Tale purificazione implica comunque che la mente sia illuminata con l’orazione, la lettura e la
dottrina. Anche il cuore viene purificato dalle sollecitudini mondane e dagli affetti meramente
naturali, che ora vengono considerati alla luce dell’amore di Cristo.
B. I PROFICIENTI
Dopo un certo tempo (che varia secondo l’intensità del fervore e la profondità della purificazione
necessaria), l’anima accede ad uno stato spirituale più pacificato dove l’illuminazione diviene più
intensa e nulla o quasi nulla è concesso al peccato anche veniale.
Da notare qui l’importanza del fervore di spirito perché il progresso divenga continuo. Come
osserva Teresa di Gesù, vi sono anime che non superano le terze mansioni perché «non
comprendono bene la dottrina evangelica dell’abnegazione di sé e non si curano di acquistare
questa abnegazione». Molte anime restano mediocri, perché manca loro la volontà seria ed efficace
di progredire.
Nel grado dei proficienti si cerca la conformazione a Cristo. Grazie alla familiarità con il Vangelo e
alla comunione frequente, l’anima aderisce sempre più a Cristo, ne segue gli esempi, s’impregna del
suo spirito. Cristo è riconosciuto come capo della Chiesa, dispensatore della grazia, re dei cuori che
effonde il suo amore, maestro di vita che illumina l’esistenza dell’uomo.
Questo stato presuppone la vera vita interiore, cioè la presenza spirituale di Cristo che infonde i
giudizi, gli affetti e le azioni in modo abituale. Cristo diviene l’oggetto di un amore personale, il che
implica la custodia del cuore e i raccoglimento dello spirito. Tutte le creature ormai non sono più
considerate in se stesse, ma in relazione a Cristo per i servizio e la gloria del Padre.
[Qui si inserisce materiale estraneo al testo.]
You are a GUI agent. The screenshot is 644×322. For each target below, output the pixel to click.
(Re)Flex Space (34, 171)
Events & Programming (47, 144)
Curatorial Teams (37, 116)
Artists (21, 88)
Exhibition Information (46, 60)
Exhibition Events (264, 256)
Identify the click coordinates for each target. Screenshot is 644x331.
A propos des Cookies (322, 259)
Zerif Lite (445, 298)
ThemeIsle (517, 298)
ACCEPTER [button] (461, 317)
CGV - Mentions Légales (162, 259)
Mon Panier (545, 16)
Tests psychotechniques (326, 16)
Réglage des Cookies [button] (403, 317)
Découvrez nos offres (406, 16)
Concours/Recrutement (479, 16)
Il proficiente appare generalmente padrone di sé, amante del silenzio e profondamente religioso:
avendo domato le sue passioni, egli può dedicarsi internamente al culto interno ed esterno di Dio.
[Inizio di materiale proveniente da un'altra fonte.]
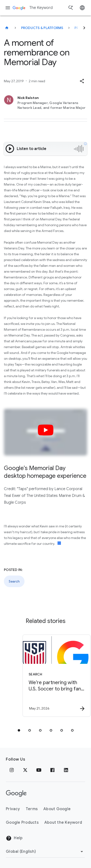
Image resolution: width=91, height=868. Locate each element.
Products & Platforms (42, 28)
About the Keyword (63, 823)
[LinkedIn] (66, 770)
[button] (82, 81)
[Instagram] (12, 770)
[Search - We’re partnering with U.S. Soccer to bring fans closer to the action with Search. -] (54, 676)
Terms (31, 809)
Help (14, 838)
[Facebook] (52, 770)
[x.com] (25, 770)
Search (14, 581)
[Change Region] (45, 851)
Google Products (22, 823)
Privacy (13, 809)
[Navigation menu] (8, 8)
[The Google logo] (16, 794)
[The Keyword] (7, 28)
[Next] (84, 28)
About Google (57, 809)
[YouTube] (39, 770)
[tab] (19, 730)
Condizione e insieme effetto del progresso in questa via è l’impegno di abnegazione e di umiltà
sempre maggiori; l’uomo, infatti, non può gustare lo spirito di Cristo né esserne riempito, se non
rinnega totalmente se stesso e non svuota il proprio cuore da ogni egoismo.
Lo scopo di questo secondo momento è di illuminare la mente e di conformare la persona a Cristo
interiormente e nell’azione; esso corrisponde alla via illuminativa.
C. I PERFETTI
Il terzo grado, quello dei perfetti, non indica uno stato senza possibilità di ulteriore progresso, ma
piuttosto un stato in cui le condizioni per un progresso continuo sono possedute in modo
permanente e stabile.
Ci limitiamo a riportare la chiara descrizione del P. de Guibert:
«Tra questi perfetti si sogliono distinguere due gradi: a. La piena consumazione della carità o
carità eroica, quale la Chiesa suole richiedere per la beatificazione dei Servi di Dio, e che
benedetto XIV, dopo aver confrontato varie definizioni di teologici, definisce così: “La virtù
cristiana, per essere eroica, deve fare in modo che colui che la possiede operi facilmente,
prontamente e con gusto, in odo superiore all’ordinario, per un fine soprannaturale, senza
ragionamenti umani, con abnegazione e sottomissione dei moti dell’affettività” (De servorum
Dei beatificatione III, c. 22, n. 1). Si può aggiungere a questa descrizione: l’eroicità deve
risplendere talmente che il Servo di Dio possa essere proposto come esempio agli altri cristiani
viventi nelle medesime condizioni. b. Una perfezione della carità meno piena e splendente, ma
vera e sufficiente perché l’anima non possa più essere annoverata tra i semplici proficienti, in
quanto ha conseguito un tale grado di abnegazione e di raccoglimento, che è abitualmente
docile alle ispirazioni dello Spirito Santo e che la carità domina tutta la sua vita, eccetto alcune
infedeltà dovute a fragilità» (Theologia spiritualis, n. 357).